Laut den Experten der UCL werden die geplanten Regelungen in den kommenden Jahren nicht genügend Anreize für die benötigten Investitionen in die branchenweite Energiewende schaffen. Die Sorge teilt auch Platten.
Für den ICS, der die Schifffahrtsunternehmer vertritt, geht es nun vor allem um eine Sache: darum, sicherzustellen, dass das endgültige Bepreisungssystem Lieferanten von Kraftstoffen dazu bringen wird, die grünen Alternativen in grossem Umfang herzustellen. «Es geht nicht nur um ein paar hunderttausend Tonnen grüner Kraftstoffe», sagt Platten. «Sondern um Millionen und Hunderte von Millionen Tonnen neuer Brennstoffe, die benötigt werden, um die 300 Millionen Tonnen fossiler Brennstoffe zu ersetzen, die derzeit verwendet werden.»

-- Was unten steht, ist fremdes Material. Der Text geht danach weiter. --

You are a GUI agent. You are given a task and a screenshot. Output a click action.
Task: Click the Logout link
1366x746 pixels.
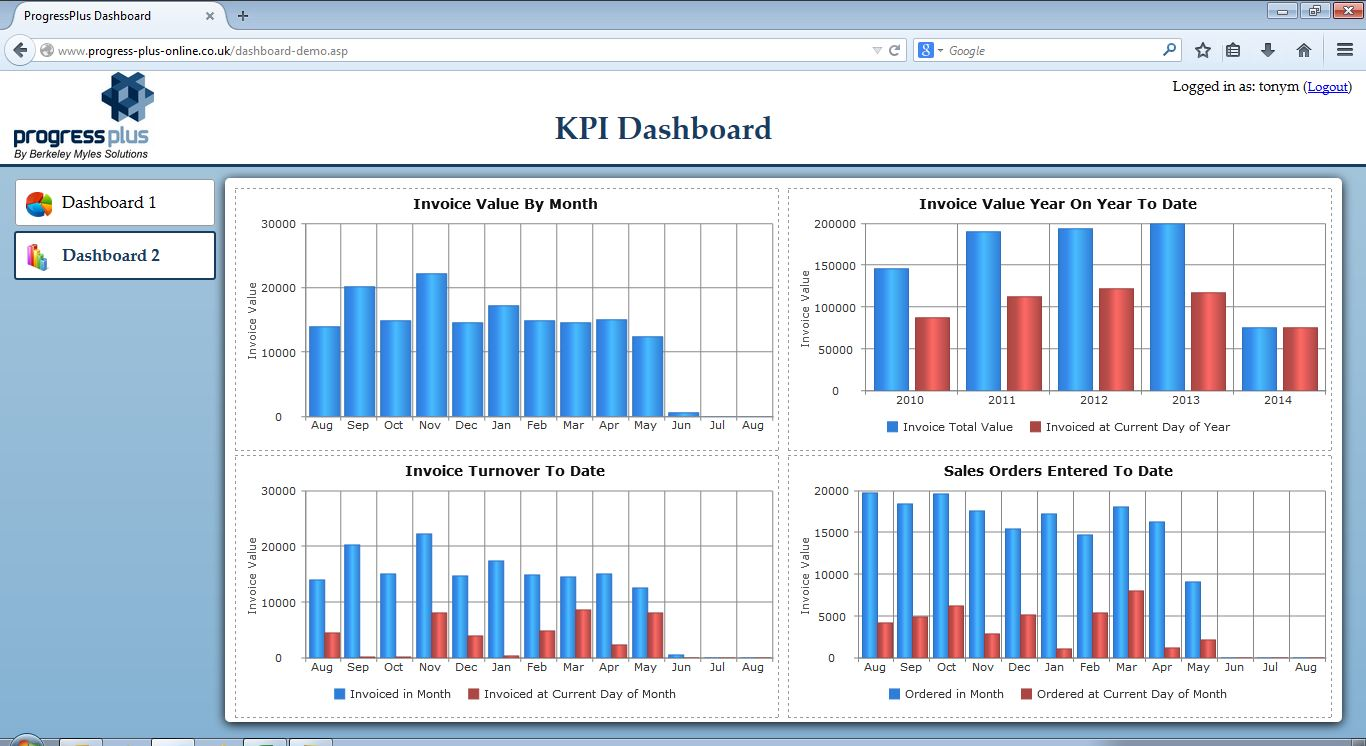[1328, 87]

Sonst, sagt er, «handelt es sich nur um eine Steuer für die Wirtschaft». Das klimapolitische Ziel sei damit sicher nicht erreicht, am Ende geben Unternehmen Strafzahlungen einfach an die Kunden weiter und preisen sie als zusätzliche Kosten in ihr Geschäft ein.
Der dänische Konzern Maersk – das zweitgrösste Schifffahrtsunternehmen der Welt – hatte sich beispielsweise für eine Abgabe von 600 Dollar pro Tonne CO2 ausgesprochen. Das Unternehmen investiert schon heute in die teuren grünen Alternativen, für die zukünftige Wettbewerbsfähigkeit sind ambitionierte und verpflichtende Emissionsregeln zentral.

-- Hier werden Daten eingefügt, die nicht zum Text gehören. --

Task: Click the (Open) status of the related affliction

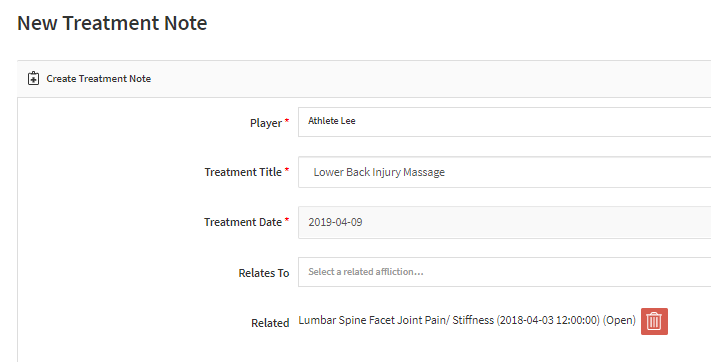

Für Morten Bo Christiansen, der für Maersk das Thema Energiewende betreut, ist das Ergebnis dennoch ein erster guter Kompromiss. Er schreibt auf Linkedin, dass die Kombination aus Belohnung und Zertifikatehandel Treibstoffe mit stark reduzierten Emissionen belohnen würde. Die Preisschere zu fossilen Kraftstoffen werde aber «wohl nicht vollständig geschlossen werden».

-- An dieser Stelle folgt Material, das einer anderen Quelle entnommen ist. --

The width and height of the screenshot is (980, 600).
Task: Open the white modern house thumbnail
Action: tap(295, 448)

Es steht also noch viel Arbeit an. Auch Morten Bo Christiansen weist warnend darauf hin, dass zukünftige Strafzahlungen «zu einer finanziell attraktiven Option» werden könnten. Die Branche werde sich in den kommenden Wochen im Rahmen der ICS zusammensetzen, um herauszuarbeiten, was genau auf die Unternehmen nun zukomme, sagt Platten und fügt hinzu: «Der Teufel steckt im Detail.»